I've order from them back last week of Nov. Till now I still have not gotten anything. I've tried contacting them numerous times. Figure I'll warn everyone else out there to beware of this site.

I figure maybe there's a delay in shipping since I'm in Canada, but it should not have taken this long and I have gotten absolutely no replies to my emails. :-(


----------



## CoffeeKat (Jan 15, 2014)

Wow, just stumbled across this site yesterday and got all excited, with plans to order some "stuff" today. Thanks for the heads up, but what a disappointment! There are some awesome things in there.


----------



## hlsiefken (Jan 23, 2014)

I was going to say that, that website looks pretty old and outdated.. the last time they copyrighted is at the bottom of the page and it says 2003!!


----------



## Nancy (Aug 22, 2008)

They used to be really good but I've seen a few things in the past year saying people were not getting orders.

There is no difference shipping to Canada other than the time the package spends in customs. Usually that is a day or two or maybe a bit longer during the Christmas rush. 

Contact your credit card or however you paid for the items. You can also contact the Better Business Bureau because possibly there have been other complaints.


----------



## silverbell_angel (Apr 17, 2012)

Nancy said:


> They used to be really good but I've seen a few things in the past year saying people were not getting orders.
> 
> There is no difference shipping to Canada other than the time the package spends in customs. Usually that is a day or two or maybe a bit longer during the Christmas rush.
> 
> Contact your credit card or however you paid for the items.
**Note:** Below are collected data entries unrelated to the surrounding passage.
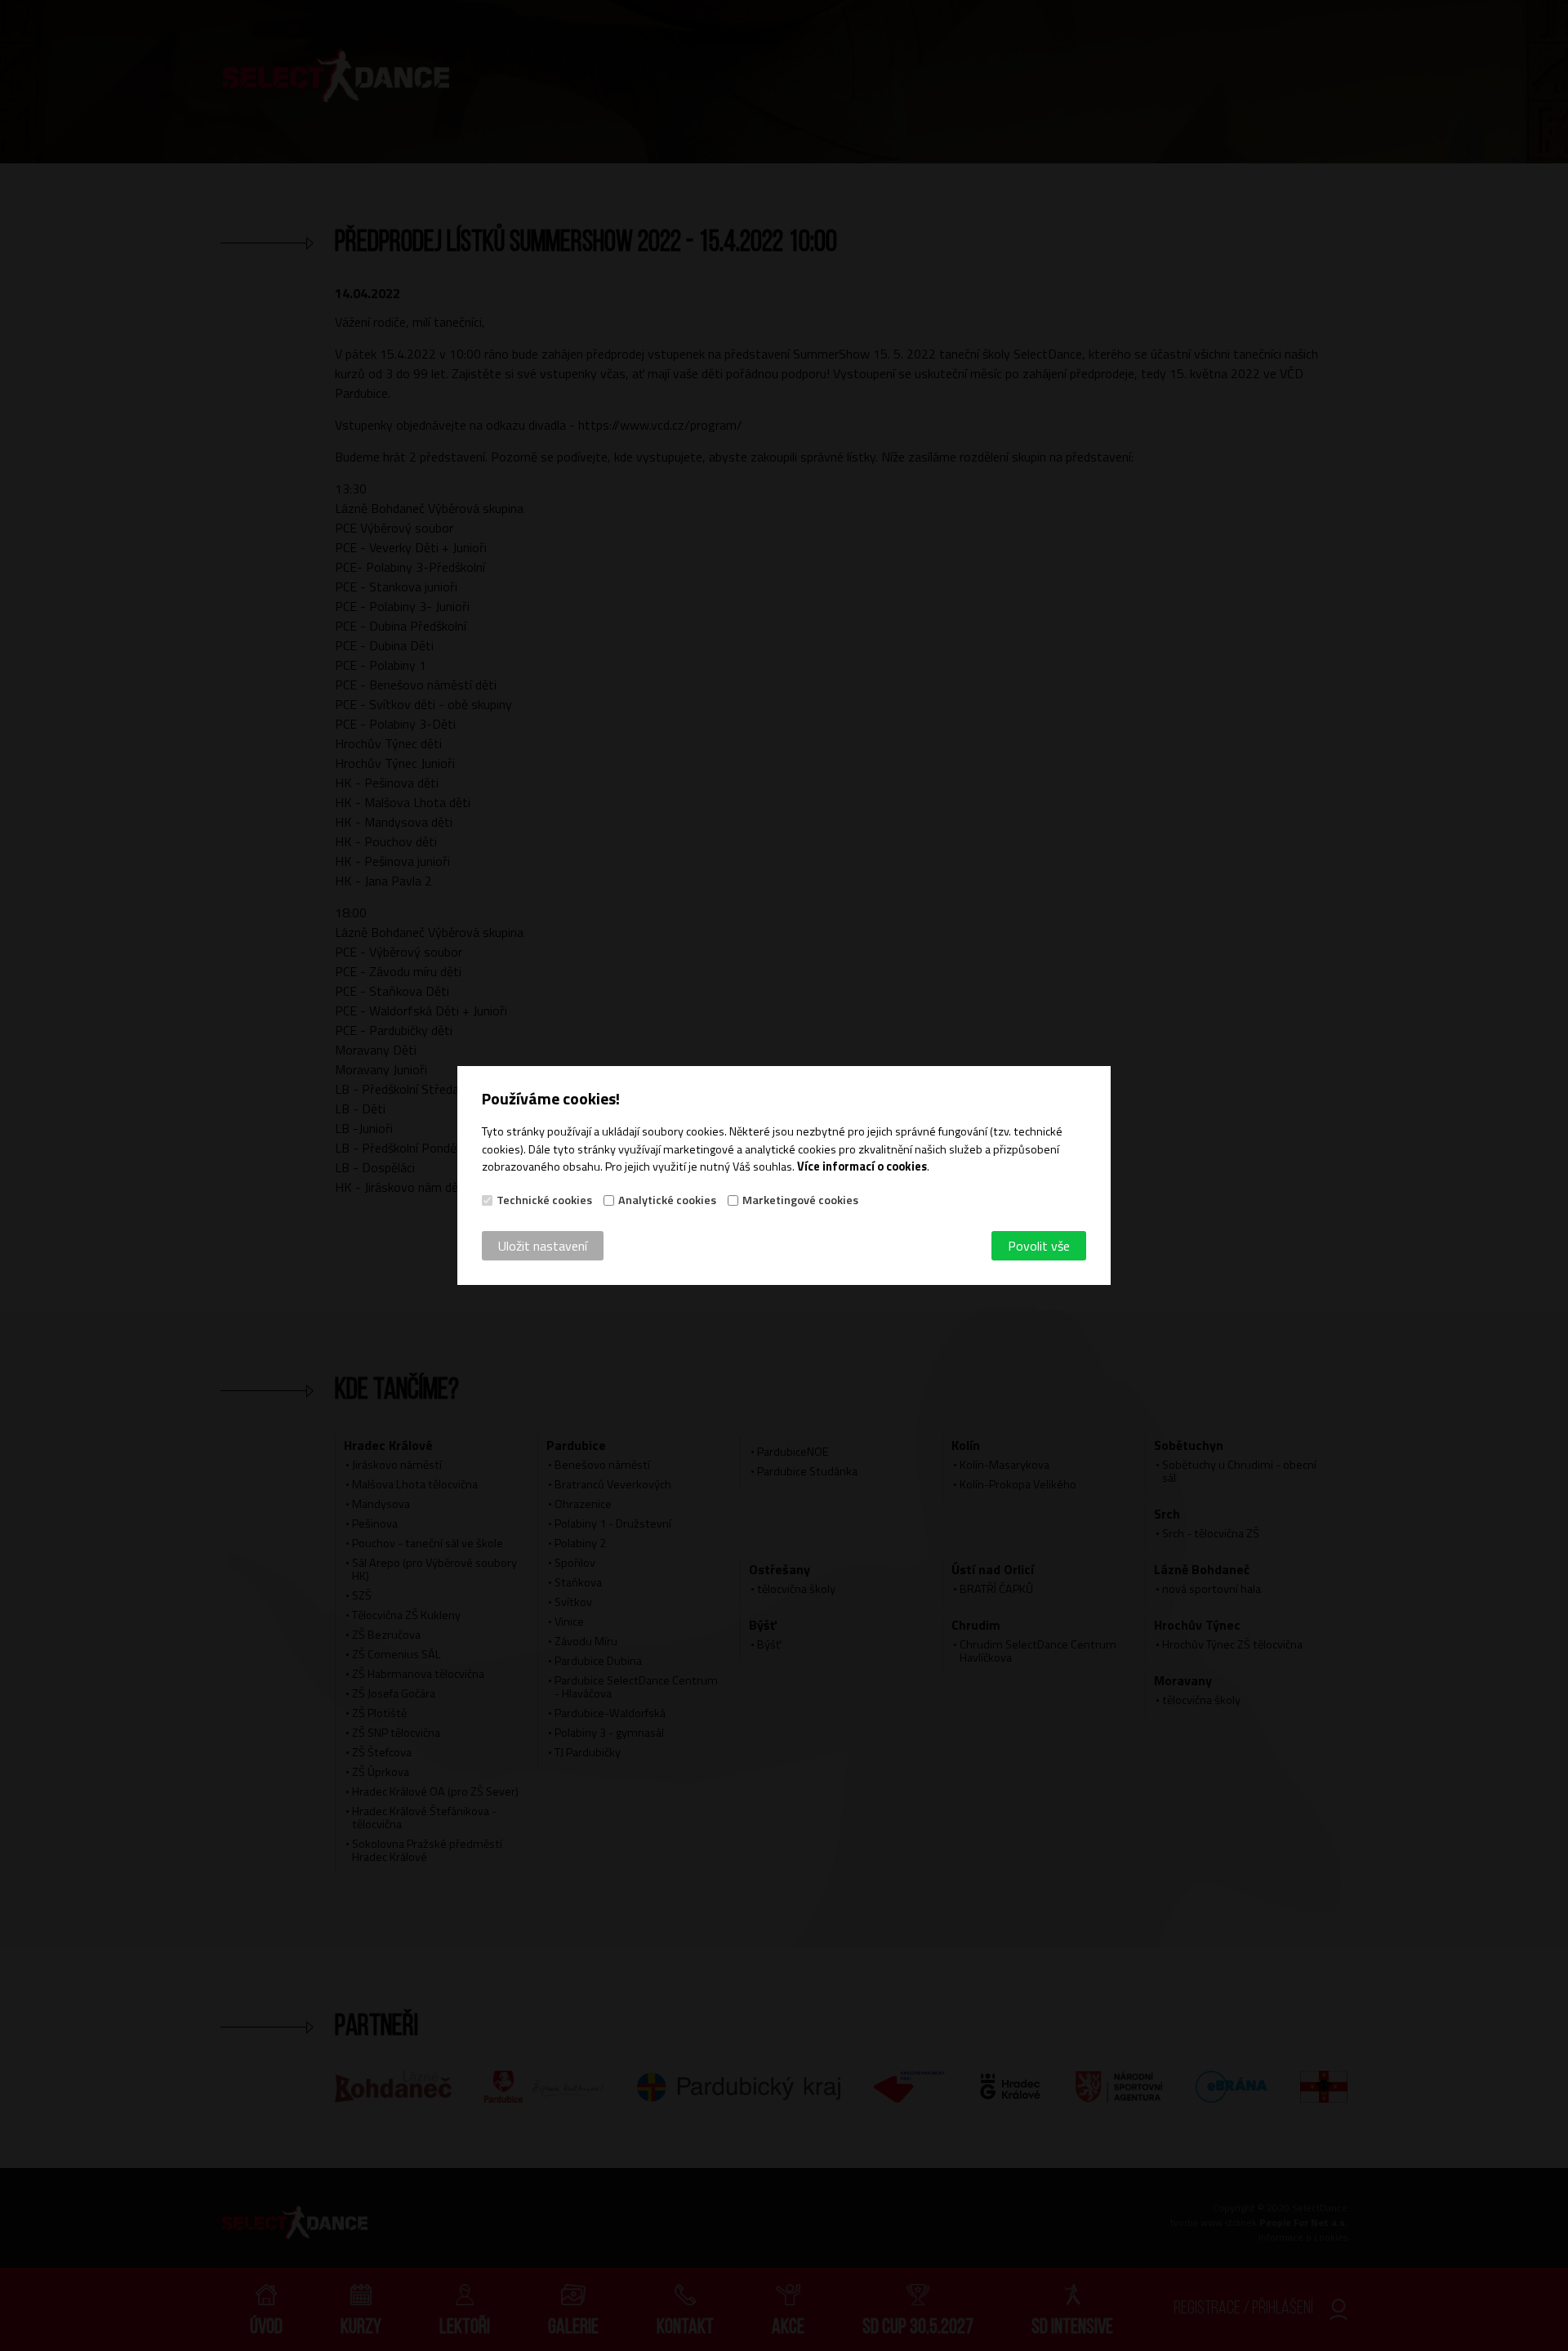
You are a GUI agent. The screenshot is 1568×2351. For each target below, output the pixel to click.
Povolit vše (1039, 1246)
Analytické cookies (667, 1200)
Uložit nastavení (542, 1246)
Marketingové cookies (800, 1200)
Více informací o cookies (862, 1167)
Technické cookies (544, 1200)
You can also contact the Better Business Bureau because possibly there have been other complaints.


I figure it was so close to Xmas that with everyone shipping stuff that things could get delayed so I gave them the benefit of the doubt. Maybe it did get delayed. But now, I'm not so sure.

The charges went through already back in Nov, so I'm not sure that the company can do anything about it anymore. 

I never thought about the Better Business Bureau, that's a good idea. I'll check that out. Thanks.


----------



## silverbell_angel (Apr 17, 2012)

When I first saw the site, I was worried but I email the site owner Toni and ask about shipping and what not. She did replied and was very nice. But since my order been in, I have not heard anything. What a way to sucker you in. I figure I should let everyone else know to beware of this site... I hate for anyone else getting rip off.


----------



## nikki (Aug 28, 2008)

Even near Christmas I've never had any of my order take more than about 2 weeks to ship to the US from Canada.


----------